Presiden Partai Buruh sekakigus Presiden KSPI Said Iqbal menegaskan bahwa skema tersebut tidak bisa dipaksakan secara kolektif kepada buruh.
“Kalau mau potong gaji seorang buruh, maka buruhnya harus tanda tangan setuju. Itu sifatnya privat dan individu, tidak bisa dipukul rata secara kolektif,” ujarnya, Jum’at (4/7/2025).
KSP-PB mengingatkan bahwa tidak semua buruh membutuhkan rumah atau berada dalam kondisi finansial yang memungkinkan untuk mengambil cicilan.
“Ada buruh yang sudah memiliki rumah. Tidak semua bisa disamakan. Pemaksaan pemotongan gaji hanya akan menimbulkan masalah baru,” lanjut Said Iqbal.
Menurutnya, usulan tersebut juga tidak memiliki dasar hukum yang kuat.
“Mau itu dalam bentuk Peraturan Presiden ataupun Surat Keputusan Menteri, tetap tidak bisa langsung memotong gaji buruh tanpa persetujuan tertulis dari buruh itu sendiri,” tegasnya.
Selain aspek legalitas, Iqbal juga mempertanyakan implementasi di tingkat perusahaan.

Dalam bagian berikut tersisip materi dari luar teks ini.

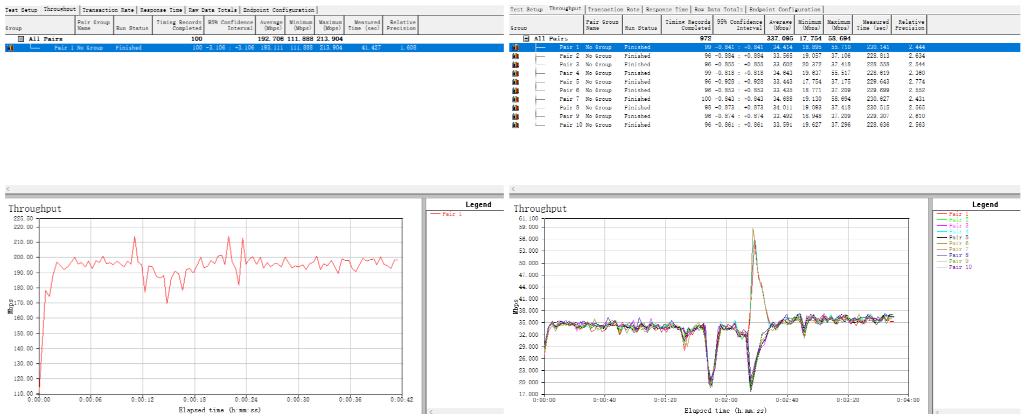Viewport: 1026px width, 418px height.
Task: Click the Pair 4 row icon
Action: coord(516,73)
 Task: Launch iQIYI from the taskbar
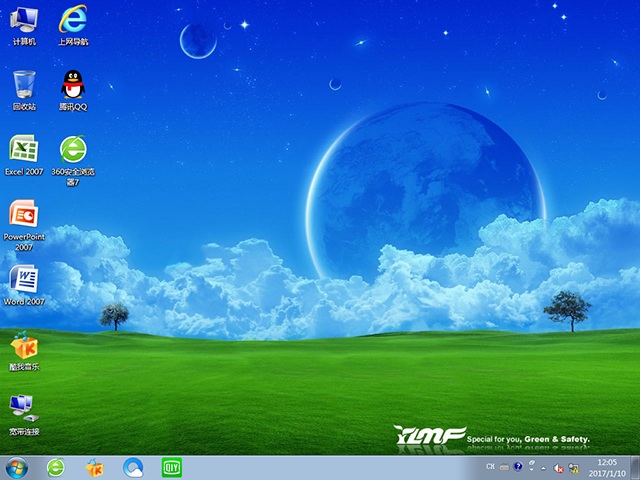(x=171, y=467)
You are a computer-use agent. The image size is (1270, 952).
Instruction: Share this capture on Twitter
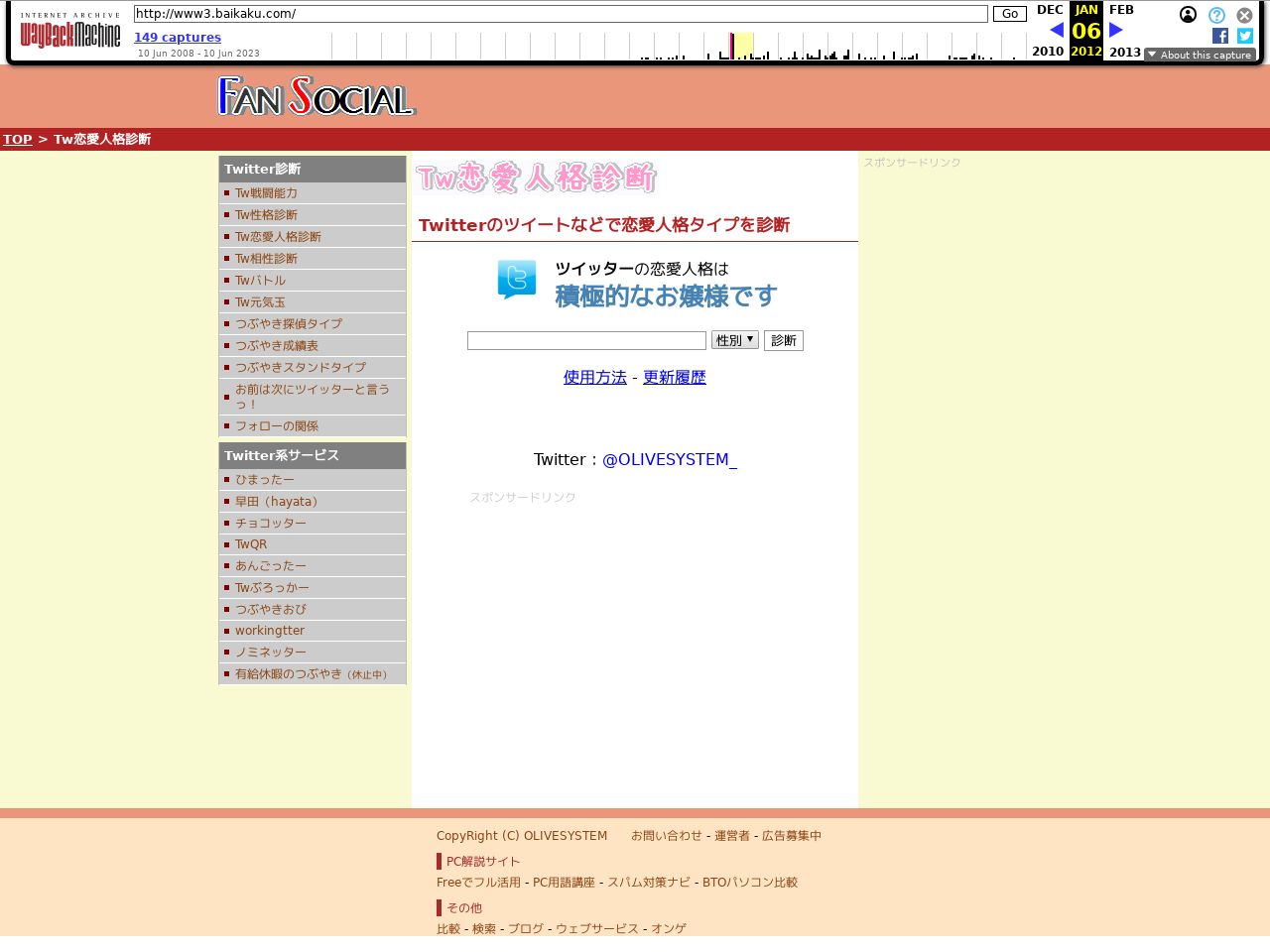(x=1245, y=36)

“Secara praktik, akan menyulitkan perusahaan karena sistem pemotongan gaji per individu tidak efisien. Belum tentu perusahaan mau melakukannya. Ini bukan urusan kolektif seperti BPJS atau iuran serikat pekerja,” katanya.
Said Iqbal juga mengingatkan bahwa dalam PP No 36/2021 tentang Pengupahan, Pasal 65 menyebutkan bahwa pemotongan gaji tidak boleh lebih dari 50% dari upah.
Namun dalam praktiknya, bila total potongan melebihi 30%, perbankan sendiri biasanya enggan memberikan kredit karena berisiko tinggi terjadi gagal bayar.
“Kalau potongan cicilan rumah dipaksakan lebih dari 30%, buruh bisa makin tercekik secara ekonomi. Beban utang akan membuat mereka menderita, bahkan jatuh dalam kemiskinan struktural,” imbuh Iqbal.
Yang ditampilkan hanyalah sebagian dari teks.